----- TEXTO PARA REVISAR -----
Pensador de cataclismos históricos que a veces asumen la forma de revoluciones inesperadas, Marx ofreció algunas metáforas eficaces para narrar esa irrupción. La más famosa acaso sea la que describe el insólito golpe de Estado de Luis Bonaparte, el sobrino Brumario y redundante: “Fue un rayo en un cielo sereno”. Pero en El Capital arroja al pasar otra versión enigmática de aquella metáfora que indicaba la inopinada ruptura histórica que lo llevó a narrar las peripecias de la mercancía: “Cuando todo el mundo parecía estar quieto” -escribió- “China y las mesas se pusieron a bailar”. Tardé años en saber que aludía a las evidentes convulsiones de las Guerras del Opio y a la hoy no tan evidente moda de los salones parisinos en la que los espiritistas invocaban a los muertos alrededor de una mesa que comenzaba a zapatear. Conmoción en la historia, conmoción en los espíritus.
A poco de que Allan Kardec publicara El libro de los Espíritus, hacia 1857, cuyas derivas lectoras generarán desde la Escuela Científica Basilio hasta el Umbanda, el espiritismo tenía fervientes devotos en nuestra región. Pero como toda teoría, nació refutada: un furioso contradictor en las pampas bonaerenses, el Presbítero Miguel Ángel Mossi, escribía en Chascomús el primer texto argentino sobre el asunto.
Ya por entonces campeaban los discursos medianamente ocultistas que violentaban la autoridad eclesial; la ensalada esotérica tenía en ese momento una serie de ingredientes que incluía cristianismo genérico, doctrinas secretas, creencia en la reencarnación y cierta idea de ciencia que oficiaba de respaldo legitimador, como el mesmerismo. En Discursos filosóficos sobre el magnetismo y espiritismo, publicado en Buenos Aires en el 72, Mossi primereó denunciando su naturaleza impía, diabólica. “Aunque Dios por sus altos juicios puede permitir que un alma buena o mala aparezca a alguna persona bajo cualquier figura, empero no es lícito el provocar su presencia”. Su texto precede un tanto al auge de las prácticas espiritistas y las polémicas con la ciencia, entre las que descollaba Rafael Hernández, gran tribuno militante, cuyo hermano había dado a luz aquel mismo año el Martín Fierro. Y es que al parecer estaba prevenido: en Montevideo, de donde provenía, Mossi se había topado ya con los primeros conatos espiritistas que azuzaron su verba polémica.
----- INFORMACIÓN MOSTRADA -----
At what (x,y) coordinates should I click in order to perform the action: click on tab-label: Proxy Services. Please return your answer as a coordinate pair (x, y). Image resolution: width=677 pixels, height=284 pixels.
-----
REQUISITOS DE TAREA: Según el texto sobre el espiritismo, ¿en qué lugar escribió el presbítero Miguel Ángel Mossi el primer texto argentino sobre el asunto? Responde en una frase, por favor. Los datos no hacen falta para resolver lo que se pide.

RESULTADO ESPERADO: Lo escribió en Chascomús, en las pampas bonaerenses.